Mais uma vez, usar o Iris3 para fazer isso automaticamente facilita muito manter o padrão.
Busque recursos usando filtros e labels
Em todo o console, nas barras de filtro, se você começar a digitar a palavra labels, aparecerá uma opção em um dropdown. Depois de selecioná-la, comece a digitar o nome da label depois dos dois pontos e o autocompletar vai sugerir, permitindo filtrar por essa label específica.
No momento em que este artigo foi escrito, isso ainda não funciona na página do Cloud Storage.
Use Kubernetes labels no GKE
O GKE permite rotular cada nó de um cluster com a função de Kubernetes labels (localizada na página de Metadata, ao criar um cluster).
Dica: dentro do Kubernetes, você pode usar um seletor para escolher esses nós. Isso só vale para uso do GKE, não para clusters standalone.

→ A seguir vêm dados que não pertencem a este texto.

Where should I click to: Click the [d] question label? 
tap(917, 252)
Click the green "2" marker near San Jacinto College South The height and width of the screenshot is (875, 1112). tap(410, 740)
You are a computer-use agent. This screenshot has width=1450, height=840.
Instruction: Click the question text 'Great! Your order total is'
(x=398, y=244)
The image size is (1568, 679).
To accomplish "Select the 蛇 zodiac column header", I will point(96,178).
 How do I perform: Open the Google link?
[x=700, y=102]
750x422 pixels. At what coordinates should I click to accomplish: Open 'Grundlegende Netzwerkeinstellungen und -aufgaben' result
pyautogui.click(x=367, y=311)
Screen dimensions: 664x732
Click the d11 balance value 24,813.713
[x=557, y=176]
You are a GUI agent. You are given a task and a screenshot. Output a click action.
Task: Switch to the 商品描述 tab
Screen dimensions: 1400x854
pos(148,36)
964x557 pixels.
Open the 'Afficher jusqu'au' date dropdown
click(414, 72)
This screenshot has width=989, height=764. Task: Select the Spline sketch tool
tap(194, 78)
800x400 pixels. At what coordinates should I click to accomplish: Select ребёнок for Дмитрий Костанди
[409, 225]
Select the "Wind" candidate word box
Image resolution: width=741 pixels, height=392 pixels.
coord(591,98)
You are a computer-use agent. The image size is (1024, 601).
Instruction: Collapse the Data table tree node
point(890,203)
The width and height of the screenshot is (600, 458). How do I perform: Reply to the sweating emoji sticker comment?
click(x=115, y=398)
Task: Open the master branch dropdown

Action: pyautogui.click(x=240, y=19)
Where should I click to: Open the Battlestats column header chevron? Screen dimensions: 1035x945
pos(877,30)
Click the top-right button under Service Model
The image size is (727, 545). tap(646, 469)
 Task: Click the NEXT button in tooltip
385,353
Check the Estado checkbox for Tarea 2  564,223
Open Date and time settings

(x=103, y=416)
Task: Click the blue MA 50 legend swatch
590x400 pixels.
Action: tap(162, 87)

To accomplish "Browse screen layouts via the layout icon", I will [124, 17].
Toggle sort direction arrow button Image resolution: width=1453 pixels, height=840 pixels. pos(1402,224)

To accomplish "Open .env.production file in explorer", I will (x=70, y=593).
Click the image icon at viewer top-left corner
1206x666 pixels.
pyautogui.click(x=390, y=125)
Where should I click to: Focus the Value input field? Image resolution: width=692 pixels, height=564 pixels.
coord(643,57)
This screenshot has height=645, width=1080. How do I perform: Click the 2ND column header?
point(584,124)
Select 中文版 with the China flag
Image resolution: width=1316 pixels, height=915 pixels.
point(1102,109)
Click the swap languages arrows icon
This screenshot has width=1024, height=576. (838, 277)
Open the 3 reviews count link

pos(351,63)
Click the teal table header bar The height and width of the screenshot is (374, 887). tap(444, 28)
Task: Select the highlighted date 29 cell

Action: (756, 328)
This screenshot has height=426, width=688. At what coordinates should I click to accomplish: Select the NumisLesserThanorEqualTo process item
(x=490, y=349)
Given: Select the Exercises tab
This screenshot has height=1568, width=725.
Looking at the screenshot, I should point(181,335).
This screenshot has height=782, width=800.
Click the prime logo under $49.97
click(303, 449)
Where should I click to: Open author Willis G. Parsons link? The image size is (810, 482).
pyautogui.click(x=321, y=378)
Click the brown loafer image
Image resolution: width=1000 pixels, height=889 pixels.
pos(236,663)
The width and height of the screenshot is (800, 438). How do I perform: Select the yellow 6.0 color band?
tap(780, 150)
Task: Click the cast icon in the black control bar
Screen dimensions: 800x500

Use labels nas suas queries de billing no BigQuery
Se você já usou o BigQuery como destino dos dados de billing, provavelmente viu um campo labels nas tabelas que ele cria. Cada label adicionada a um serviço aparece nesse campo para o recurso associado àquela linha. Usar esses dados permite uma exploração muito mais rica das informações no BigQuery.
Use labels nas suas Queues
Se você usa Pub/Sub para filas ou como parte de um workflow, crie uma label no seu tópico para indicar a qual aplicação ou workflow ele pertence. Esse é um custo frequentemente esquecido, especialmente entre usuários intensivos do Pub/Sub. Vale notar que, no momento em que este artigo foi escrito, o Pub/Sub Lite não suporta labels.
Mantenha sua política de labels atualizada
Ao atualizar ou lançar um novo projeto, ou ao usar um novo serviço no GCP, verifique se ele suporta labels. Se sim, atualize sua política de labels para incluí-lo ou adicione-o ao Iris3 para atualização automática.